Saul Katz and Fred Wilpon
Call this the payback pitch.
The Mets' owners will have to cough up their phony profits from investing with Ponzi schemer Bernard Madoff, a judge ruled today.
But Manhattan federal Judge Jed Rakoff said the exact amount -- which Madoff bankruptcy trustee Irving Picard pegged at $83.3 million -- "will be determined in a subsequent order and may require further briefing and oral argument."
Rakoff also rejected efforts by the Mets' owners to block a March 19 trial over the $300 million-plus in principal that they got back in the two years before Madoff's massive con collapsed in December 2008.
Picard claims Madoff's victims are entitled to that money because the Mets' owners were "willfully blind" to the Madoff's fraud when they handed over the cash.
In a four-page ruling, Rakoff said he "remains skeptical that the trustee can ultimately rebut the defendants' showing of good faith, let alone impute bad faith to all the defendants" for investing with Madoff.
"Conclusions are no substitute for facts, and too much of what the parties characterized as bombshells proved to be nothing but bombast," Rakoff wrote.
"Nevertheless, there remains a residue of disputed assertions from which a jury could infer either good faith or bad faith depending on which assertions are credited."

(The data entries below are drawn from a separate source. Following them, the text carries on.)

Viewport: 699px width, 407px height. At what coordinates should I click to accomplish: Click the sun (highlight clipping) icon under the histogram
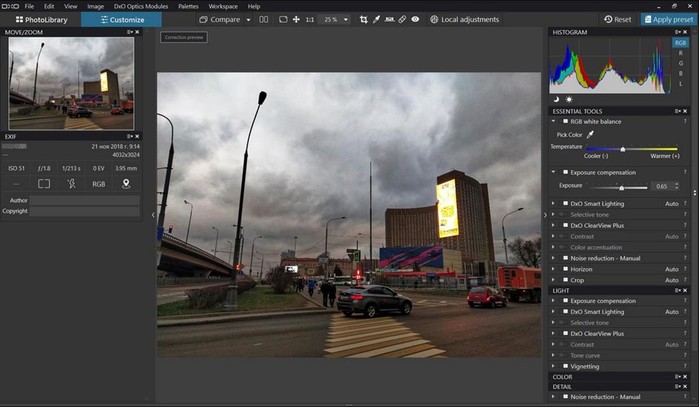[569, 99]
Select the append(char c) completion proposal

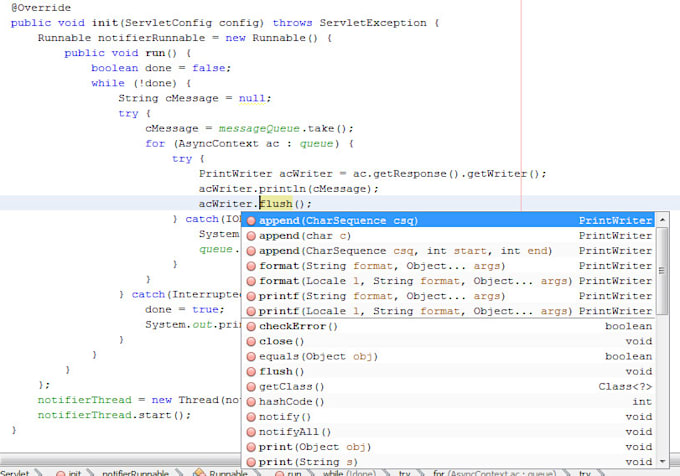coord(300,235)
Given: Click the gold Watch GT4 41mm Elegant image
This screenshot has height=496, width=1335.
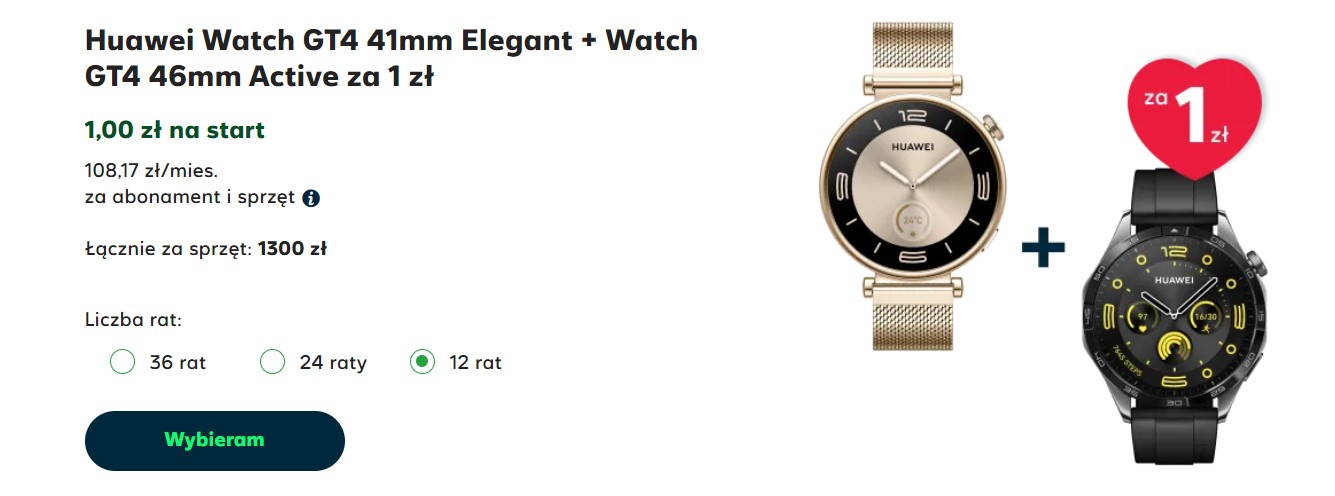Looking at the screenshot, I should coord(912,187).
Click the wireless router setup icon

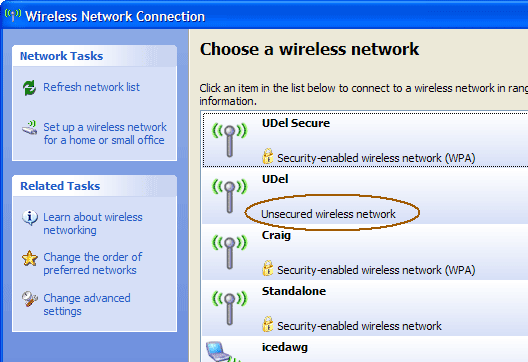(x=30, y=128)
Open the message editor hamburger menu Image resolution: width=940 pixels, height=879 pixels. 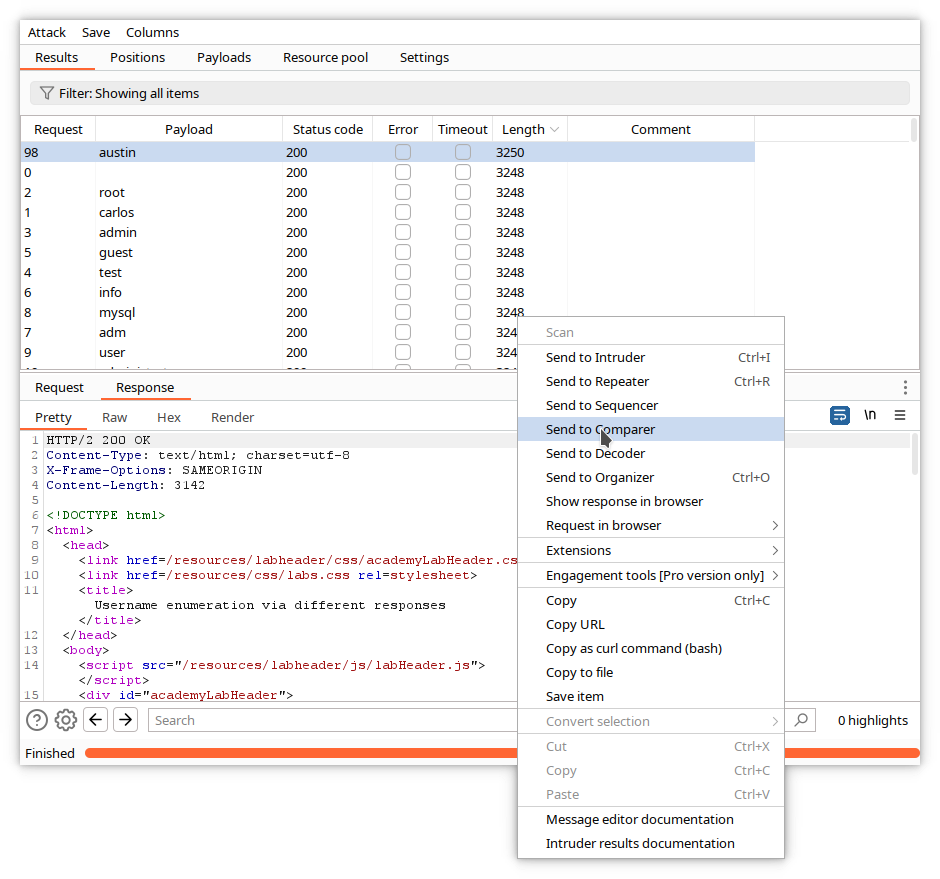tap(900, 415)
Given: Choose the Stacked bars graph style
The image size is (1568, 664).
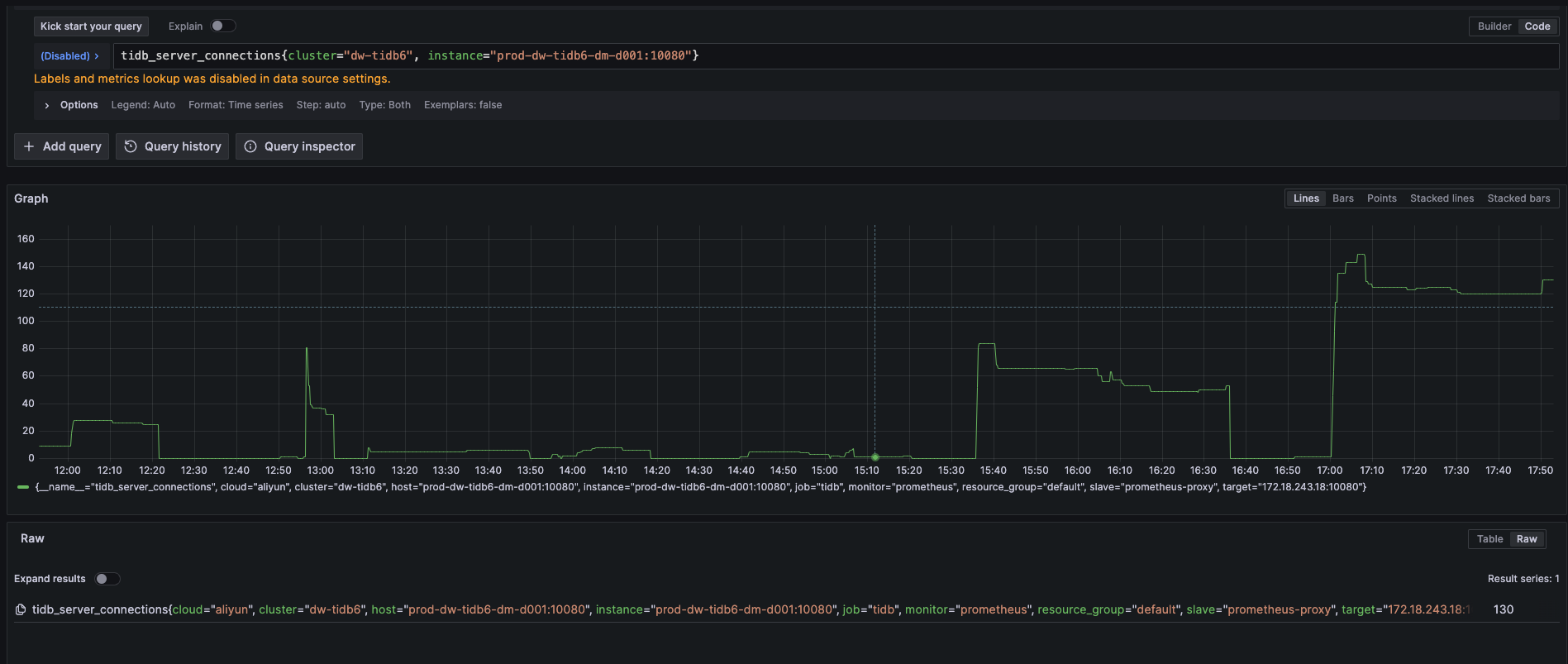Looking at the screenshot, I should [1518, 198].
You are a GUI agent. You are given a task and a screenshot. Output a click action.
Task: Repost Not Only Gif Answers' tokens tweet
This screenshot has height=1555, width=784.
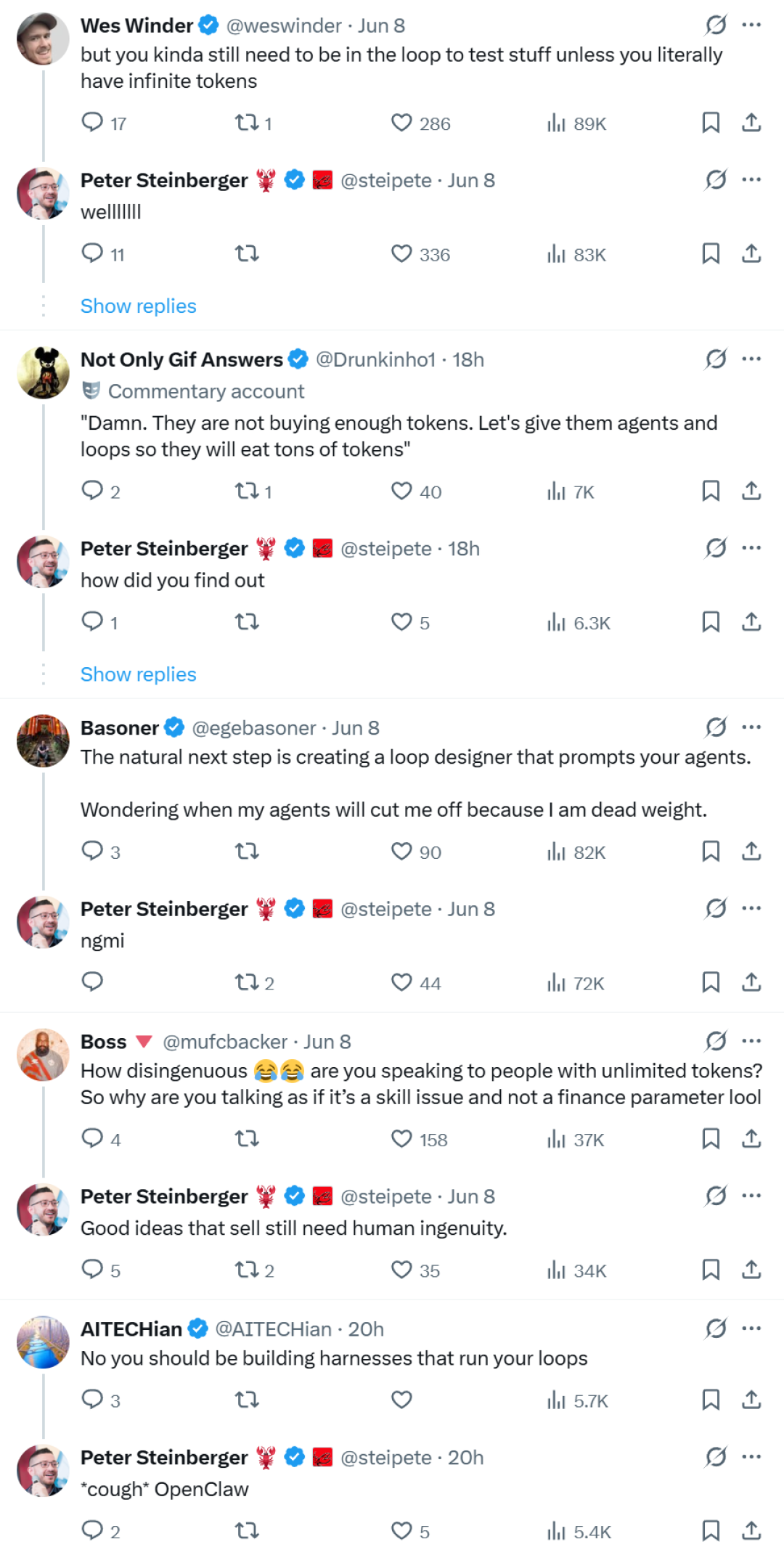point(253,491)
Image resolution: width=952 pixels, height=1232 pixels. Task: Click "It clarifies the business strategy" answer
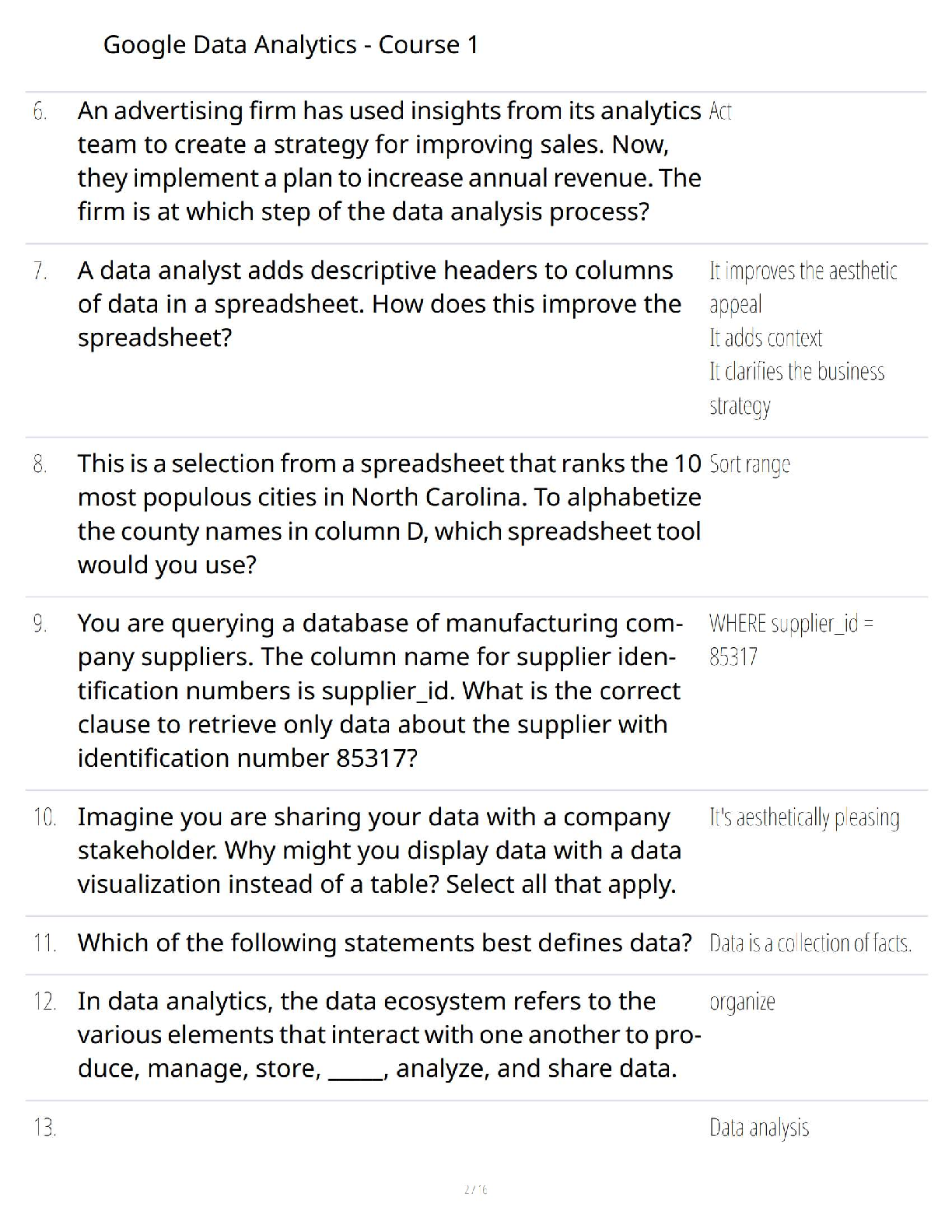[x=796, y=388]
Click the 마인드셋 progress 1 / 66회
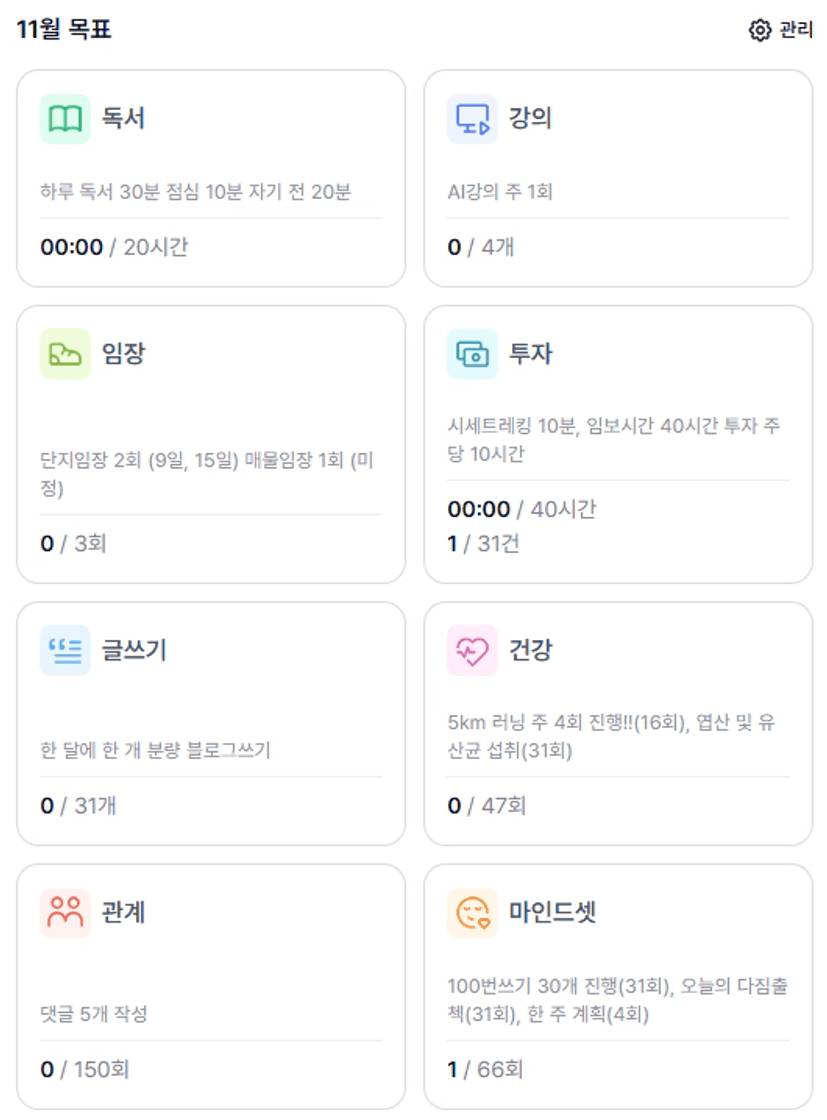The height and width of the screenshot is (1120, 827). click(485, 1069)
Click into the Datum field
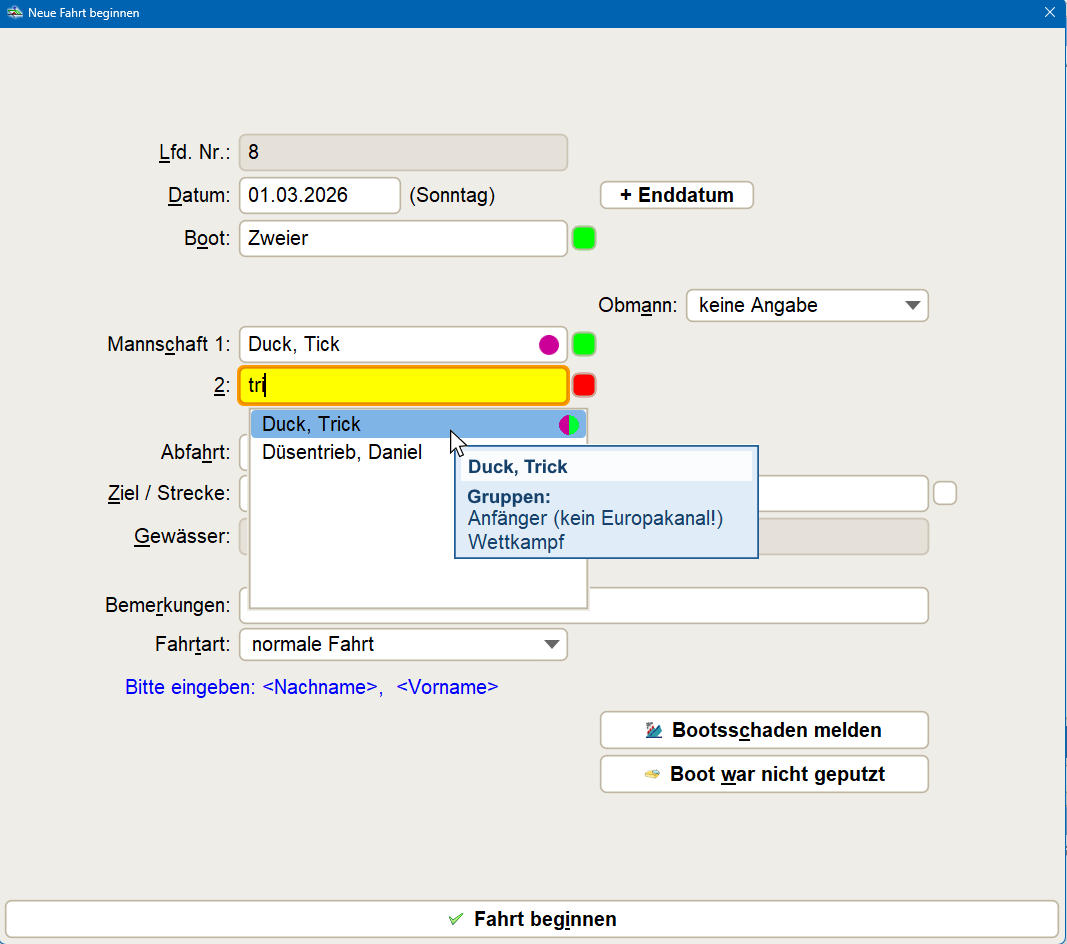The width and height of the screenshot is (1067, 944). (319, 195)
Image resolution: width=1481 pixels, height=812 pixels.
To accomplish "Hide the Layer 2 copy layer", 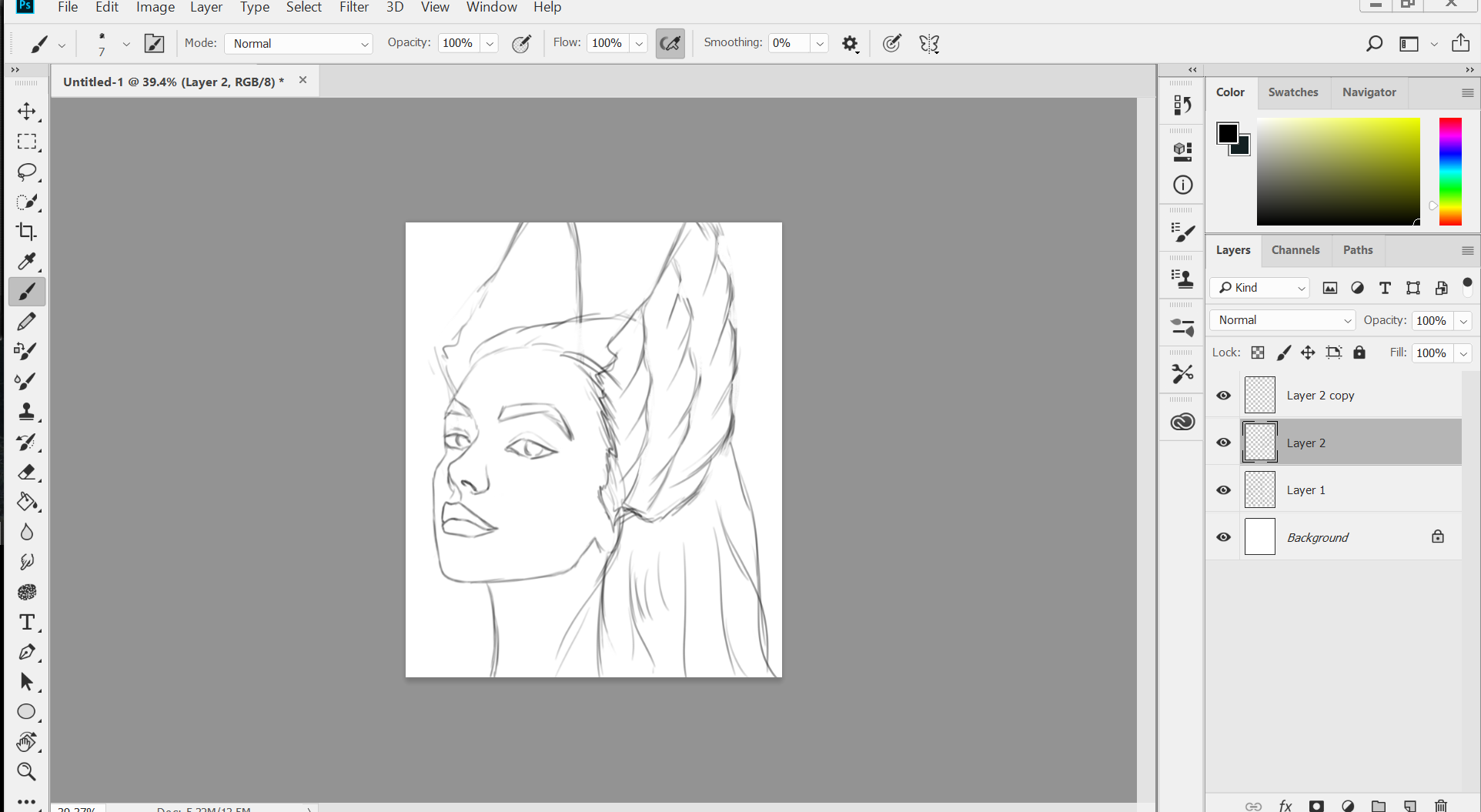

Lawyers for the Mets didn't immediately return a request for comment.
Today’s ruling is Picard’s first victory in the tangled case. The trustee initially sued the team’s owners for $1 billion, including profits and principal over the six-year period leading up to Madoff’s arrest.
Madoff is currently serving a 150-year prison sentence in North Carolina for orchestrating the multibillion-dollar Ponzi scheme.